The approach used in this study to engineer donor organs, based on a technology that Ott discovered as a research fellow at the University of Minnesota, involves stripping the living cells from a donor organ with a detergent solution and then repopulating the collagen scaffold that remains with the appropriate cell type - in this instance human endothelial cells to replace the lining of the vascular system and kidney cells from newborn rats.
The research team first decellularised rat kidneys to confirm that the organ's complex structures would be preserved. They also showed the technique worked on a larger scale by stripping cells from pig and human kidneys.

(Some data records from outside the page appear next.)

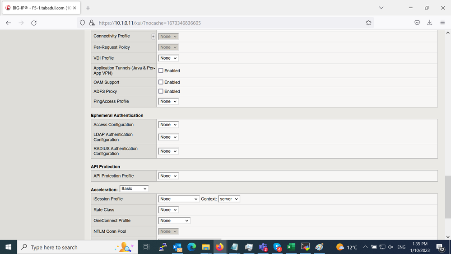This screenshot has height=254, width=451.
Task: Enable ADFS Proxy checkbox
Action: [161, 91]
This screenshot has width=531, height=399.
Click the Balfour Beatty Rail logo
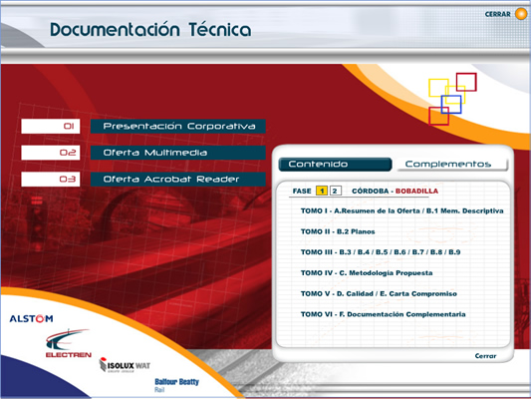[176, 385]
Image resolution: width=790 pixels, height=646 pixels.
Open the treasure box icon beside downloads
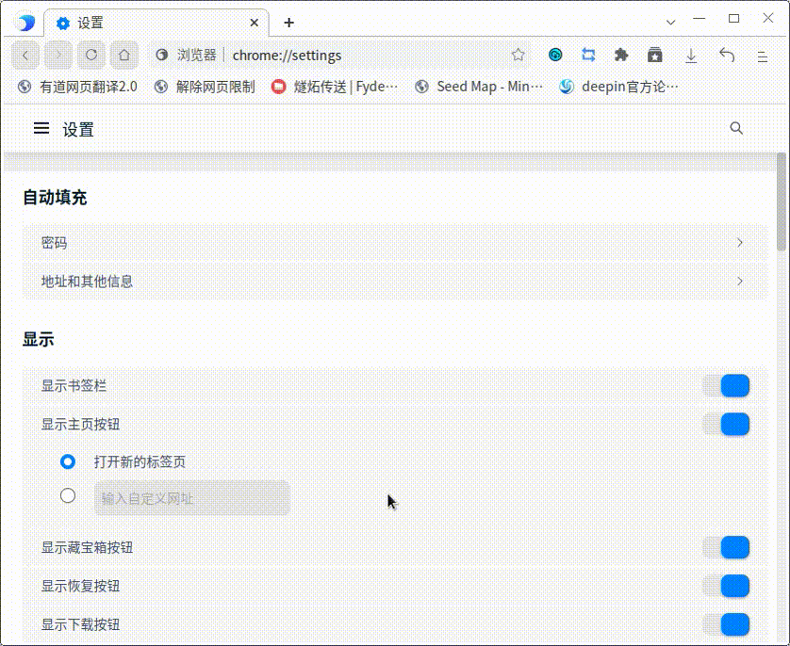pyautogui.click(x=655, y=55)
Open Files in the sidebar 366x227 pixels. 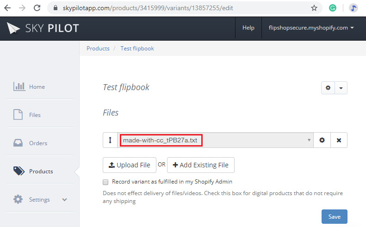point(35,115)
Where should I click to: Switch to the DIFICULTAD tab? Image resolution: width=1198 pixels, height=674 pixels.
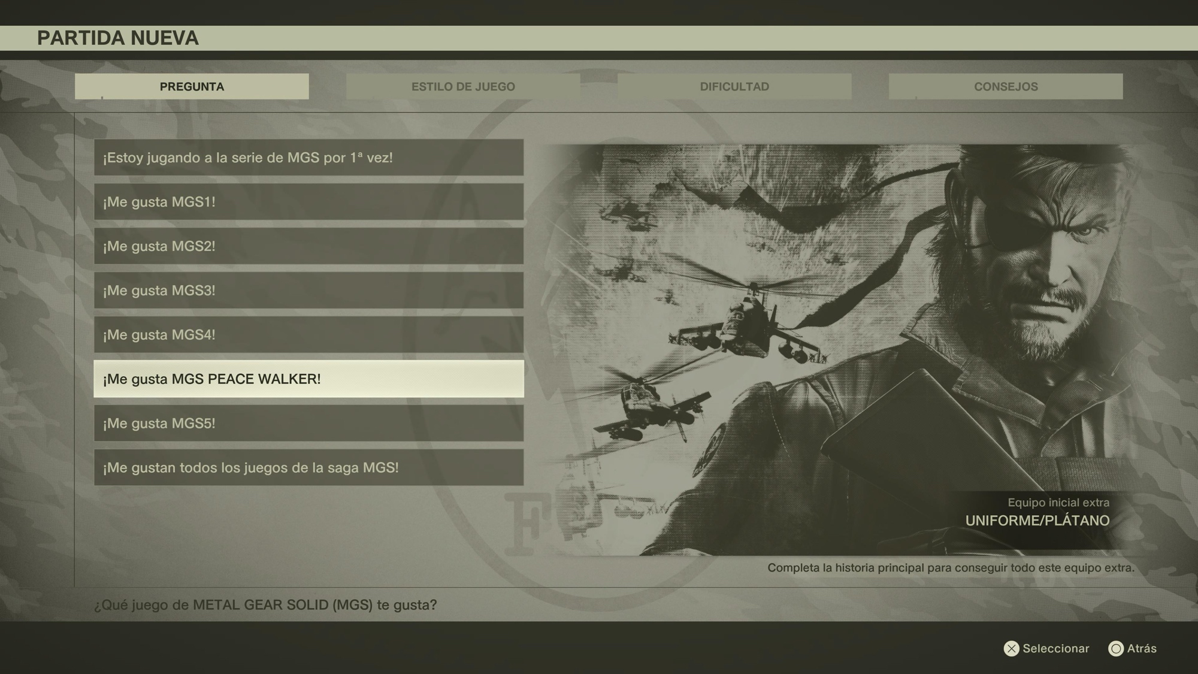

The researchers first tested the repopulated organs in a device that passed blood through its vascular system and drained off any urine, which revealed evidence of limited filtering of blood, molecular activity and urine production.
Bio-engineered kidneys transplanted into living rats from which one kidney had been removed began producing urine as soon as the blood supply was restored, with no evidence of bleeding or clot formation.
The overall function of the regenerated organs was significantly reduced compared with that of normal, healthy kidneys, something the researchers believe may be attributed to the immaturity of the neonatal cells used to repopulate the scaffolding.
"Based on this initial proof of principle, we hope that bio-engineered kidneys will someday be able to fully replace kidney function just as donor kidneys do. In an ideal world, such grafts could be produced 'on demand' from a patient's own cells, helping us overcome both the organ shortage and the need for chronic immunosuppression," Ott said.